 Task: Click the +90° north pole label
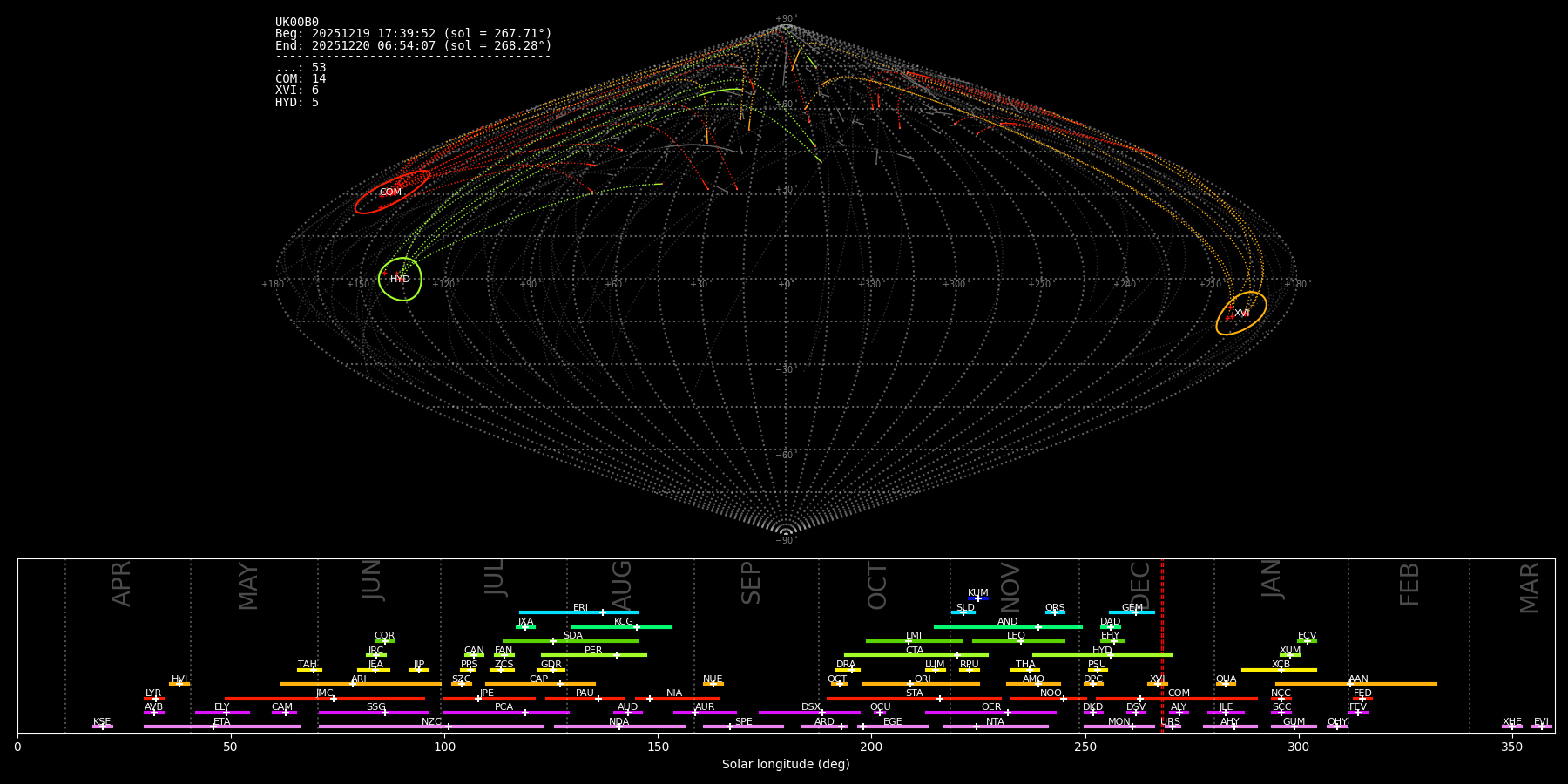tap(785, 18)
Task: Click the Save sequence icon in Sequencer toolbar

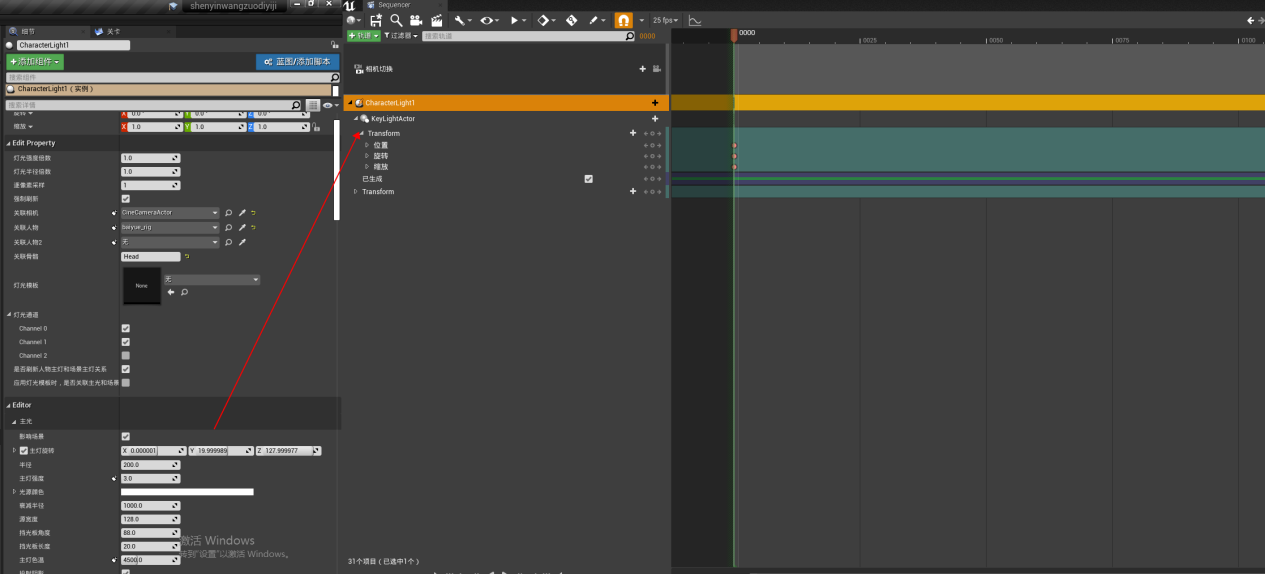Action: pos(376,20)
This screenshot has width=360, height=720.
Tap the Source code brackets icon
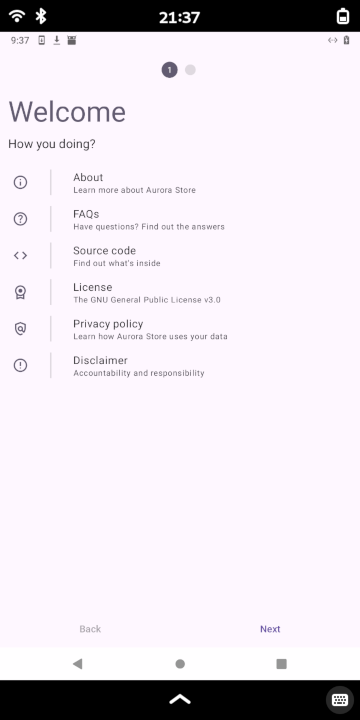pos(20,255)
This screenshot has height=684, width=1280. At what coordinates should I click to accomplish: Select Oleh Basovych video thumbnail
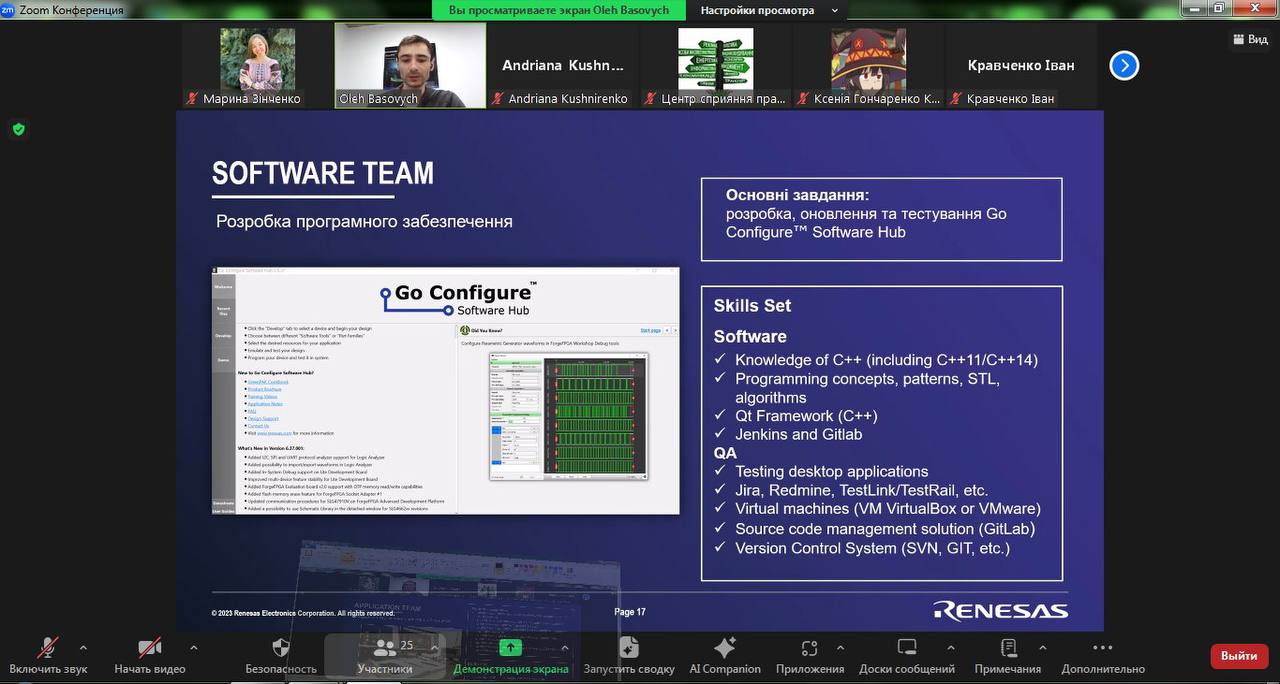tap(410, 65)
--------
Lines from the one that contains "This screenshot has width=360, height=720." to the final line of the material are the whole answer. Reproduce them word for word and skip the pictures.

This screenshot has width=360, height=720.
Tap the Source code brackets icon
pos(20,255)
This screenshot has height=684, width=1280. At what coordinates should I click to accomplish: Select Oleh Basovych video thumbnail
tap(410, 65)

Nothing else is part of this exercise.